Sacre de David à Hébron

Caroline Chevalier-Royet

Le roi David dans l’exégèse du Moyen Âge, CE 166 Supplément, p. 84s

 

          La typologie est l’un des procédés courants pour déceler le sens allégorique d’un passage biblique. De nombreux personnages ou éléments de l’Ancien Testament sont considérés comme des préfigurations de personnages ou d’éléments du Nouveau Testament : ainsi le roi David est-il décrit comme une préfiguration, un type, du Christ.

          Cette correspondance établie entre la figure de David et celle du Christ permet d’abord de développer de riches explications reliant Ancien et Nouveau Testament : pour les lettrés médiévaux, les événements difficilement compréhensibles de l’Ancien Testament doivent être lus à la lumière de la Révélation apportée par les Evangiles. Considérons le récit de l’accession de David au trône d’Israël ; le récit biblique rapporte trois onctions successives, l’une à Bethléem, dans la maison de son père, une deuxième comme roi de Juda à Hébron, le texte que nous venons d’entendre, et, enfin, une troisième, à Hébron encore, comme roi d’Israël. Comment comprendre ces hésitations apparentes de l’Ecriture ? Les exégètes actuels y voient la fusion de traditions concurrentes en un seul récit. Mais dans ce passage, Rupert de Deutz, un moine bénédictin (1075-1130), résout la difficulté en rapprochant la triple onction de David de la triple consécration marquant la vie du Christ.

          « Il faut savoir que ce prophète et père d’un fils si important a reçu l’onction à trois reprises. La première fois, il est oint par Samuel au milieu des siens, à l’insu de Saül ; la deuxième fois, à Hébron, comme roi sur la maison de Juda, après la mort de Saül ; la troisième fois, comme roi de tout Israël, parce que l’ensemble de la maison de Saül avait été déchu de ses espoirs de règne.
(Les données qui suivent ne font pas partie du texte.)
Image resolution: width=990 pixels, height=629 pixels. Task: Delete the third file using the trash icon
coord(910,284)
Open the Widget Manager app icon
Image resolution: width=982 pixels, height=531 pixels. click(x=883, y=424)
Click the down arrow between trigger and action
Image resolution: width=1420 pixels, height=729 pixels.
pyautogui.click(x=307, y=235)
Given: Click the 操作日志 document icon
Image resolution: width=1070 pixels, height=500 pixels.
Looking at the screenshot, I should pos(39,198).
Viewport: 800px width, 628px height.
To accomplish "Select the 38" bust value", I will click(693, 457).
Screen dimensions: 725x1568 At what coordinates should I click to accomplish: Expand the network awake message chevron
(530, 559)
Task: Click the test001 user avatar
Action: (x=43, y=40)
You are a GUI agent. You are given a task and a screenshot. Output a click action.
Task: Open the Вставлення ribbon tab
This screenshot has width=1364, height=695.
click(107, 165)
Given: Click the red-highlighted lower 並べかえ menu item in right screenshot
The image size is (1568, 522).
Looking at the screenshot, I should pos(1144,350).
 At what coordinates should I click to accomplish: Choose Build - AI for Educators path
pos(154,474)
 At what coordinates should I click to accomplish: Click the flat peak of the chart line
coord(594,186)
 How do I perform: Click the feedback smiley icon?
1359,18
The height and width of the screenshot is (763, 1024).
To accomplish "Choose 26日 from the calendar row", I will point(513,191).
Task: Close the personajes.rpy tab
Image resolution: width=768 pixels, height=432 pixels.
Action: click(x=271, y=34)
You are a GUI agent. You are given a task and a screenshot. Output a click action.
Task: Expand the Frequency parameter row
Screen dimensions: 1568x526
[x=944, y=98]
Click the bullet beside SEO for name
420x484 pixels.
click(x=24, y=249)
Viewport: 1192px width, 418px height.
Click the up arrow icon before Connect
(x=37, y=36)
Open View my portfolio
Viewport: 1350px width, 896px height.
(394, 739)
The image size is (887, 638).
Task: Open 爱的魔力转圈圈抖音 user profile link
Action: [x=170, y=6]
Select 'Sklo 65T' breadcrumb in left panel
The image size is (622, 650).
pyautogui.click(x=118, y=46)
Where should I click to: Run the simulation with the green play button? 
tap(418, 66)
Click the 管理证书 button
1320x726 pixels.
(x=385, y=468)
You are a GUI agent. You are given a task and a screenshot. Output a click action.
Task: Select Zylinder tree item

          Toutes les onctions du Christ sont lumineusement préfigurées en celui-ci, comme dans un miroir. En effet, il a reçu l’onction à trois reprises : la première fois quand il a été conçu de l’Esprit Saint ; la deuxième fois au moment de son baptême, lorsque l’Esprit s’est révélé sous la forme d’une colombe fondant sur lui ; la troisième fois lorsque ressuscitant d’entre les morts il répandit sur ses fidèles la grâce de son onction d’autant plus grande qu’ici le futur roi, son ancêtre, désire le recommander par ces mots : Voyez ! Qu’il est bon, qu’il est doux d’habiter en frères tous ensemble. C’est une huile excellente sur la tête qui descend sur la barbe, sur la barbe d’Aaron, qui descend sur le col de ses tuniques. »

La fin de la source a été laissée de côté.